The Honorable Gina McCarthy is a straight shooter—a policy wonk by her own reckoning. The former head of the Environmental Protection Agency under Obama spoke on 13 November, the third in this year’s Smith Scholar series on the subject of global climate change. She discussed her work under the previous administration and offered her take on where US climate policy stands today.
Under Obama, the EPA tackled the two biggest sources of greenhouse gases: the car industry and fossil fuel power plants as part of its Clean Power Plan. “The strongest message to the world that the US was serious about mitigating climate change was to reduce emissions from our energy sector,” said Ms. McCarthy. Obama appointed Ms. McCarthy as head of the EPA based on her experience in this area.
“Climate change isn’t just a threat to public health—it’s not about polar bears. It’s about you, your health, the health of your children,” said Ms. McCarthy, and she identified the economic threat as well: the stronger and more frequent storms in the Caribbean and the fires in the west call for billions of off-budget dollars that aren’t allocated. “The reason people are accepting the science of climate change is because they are feeling it.”
Climate change also threatens national security. Ms. McCarthy pointed to the need to create the transitional technology to make the next leap for clean energy. “Currently, China is leading that tech with India not far behind. The US is losing out on those opportunities while Washington tries to roll back progress.” She added that owing to our three branches of government, undoing those policies won’t be easy. “The challenge today is to make sure we don’t go backwards.”
Ms. McCarthy’s environmental leadership experience stretches back 35 years, over both Democratic and Republican administrations. As EPA Administrator under President Obama, her work in advancing climate policy was particularly noteworthy. In 2015, she signed the Clean Power Plan, which set the first-ever national standards for reducing carbon emissions from power plants, underscoring the country's commitment to climate action and spurring international efforts that helped secure the Paris Climate Agreement.
Ms. McCarthy came to the EPA from Connecticut, where she served as Commissioner of the Connecticut Department of Environmental Protection. Prior to that, she worked for five Massachusetts’ governors in various environmental leadership positions. Ms. McCarthy is currently a Fellow at the Institute of Politics at Harvard University’s Kennedy School of Government and a Senior Leadership Fellow at Harvard’s T.H. Chan School of Public Health. A native of Dorchester, Ms. McCarthy earned her Bachelor of Arts in Social Anthropology from the University of Massachusetts, Boston, and a Master of Science in Environmental Health Engineering and Planning and Policy from Tufts University.

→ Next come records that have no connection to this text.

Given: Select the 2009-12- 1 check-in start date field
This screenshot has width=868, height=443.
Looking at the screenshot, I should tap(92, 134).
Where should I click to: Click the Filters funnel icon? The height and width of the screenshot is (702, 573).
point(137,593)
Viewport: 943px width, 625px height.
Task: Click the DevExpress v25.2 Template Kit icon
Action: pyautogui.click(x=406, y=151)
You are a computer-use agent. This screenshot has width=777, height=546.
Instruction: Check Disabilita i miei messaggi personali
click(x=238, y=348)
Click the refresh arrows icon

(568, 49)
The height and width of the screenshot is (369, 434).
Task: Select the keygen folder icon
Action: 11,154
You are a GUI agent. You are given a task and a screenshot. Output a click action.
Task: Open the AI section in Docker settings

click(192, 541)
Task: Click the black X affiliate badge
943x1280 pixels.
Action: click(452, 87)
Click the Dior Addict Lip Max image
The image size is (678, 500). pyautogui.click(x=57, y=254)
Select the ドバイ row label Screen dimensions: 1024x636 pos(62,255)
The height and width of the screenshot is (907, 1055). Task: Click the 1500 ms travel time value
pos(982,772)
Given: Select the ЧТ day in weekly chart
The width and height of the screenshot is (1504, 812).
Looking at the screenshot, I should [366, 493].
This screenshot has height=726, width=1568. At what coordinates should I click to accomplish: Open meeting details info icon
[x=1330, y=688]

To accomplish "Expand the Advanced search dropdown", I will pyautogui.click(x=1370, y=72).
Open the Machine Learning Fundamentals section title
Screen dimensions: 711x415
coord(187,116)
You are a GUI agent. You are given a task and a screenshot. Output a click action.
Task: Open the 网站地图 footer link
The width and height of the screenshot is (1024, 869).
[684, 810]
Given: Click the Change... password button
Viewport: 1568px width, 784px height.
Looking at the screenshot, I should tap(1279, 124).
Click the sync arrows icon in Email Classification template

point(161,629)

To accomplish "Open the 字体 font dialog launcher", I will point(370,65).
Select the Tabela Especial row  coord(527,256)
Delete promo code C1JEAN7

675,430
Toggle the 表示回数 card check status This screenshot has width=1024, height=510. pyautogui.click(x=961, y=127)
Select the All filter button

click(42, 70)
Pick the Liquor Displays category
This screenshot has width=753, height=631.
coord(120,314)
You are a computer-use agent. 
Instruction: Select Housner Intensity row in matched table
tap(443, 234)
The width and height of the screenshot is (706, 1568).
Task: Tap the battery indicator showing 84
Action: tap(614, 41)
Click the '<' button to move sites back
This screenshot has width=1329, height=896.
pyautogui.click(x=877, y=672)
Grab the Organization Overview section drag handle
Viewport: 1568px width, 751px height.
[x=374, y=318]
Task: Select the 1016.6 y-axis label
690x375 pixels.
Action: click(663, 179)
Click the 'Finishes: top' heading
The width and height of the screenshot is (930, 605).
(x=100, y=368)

This year’s Smith Scholar series, for the first time, is focusing on a global issue that is based in science. Climate change, and the ways in which different countries are addressing its challenges, will have far reaching economic, social, and political impacts around the globe. Earlier in the fall we heard from Dr. Michael McElroy who presented the basics of climate science and shared his perspective on the current state of affairs in America and China, and Dr. Anthony Leiserowitz who spoke about “Climate Change in the American Mind.” This winter we look forward to hearing from Dr. Maria Ivanova, professor of international relations and environmental policy at the University of Massachusetts.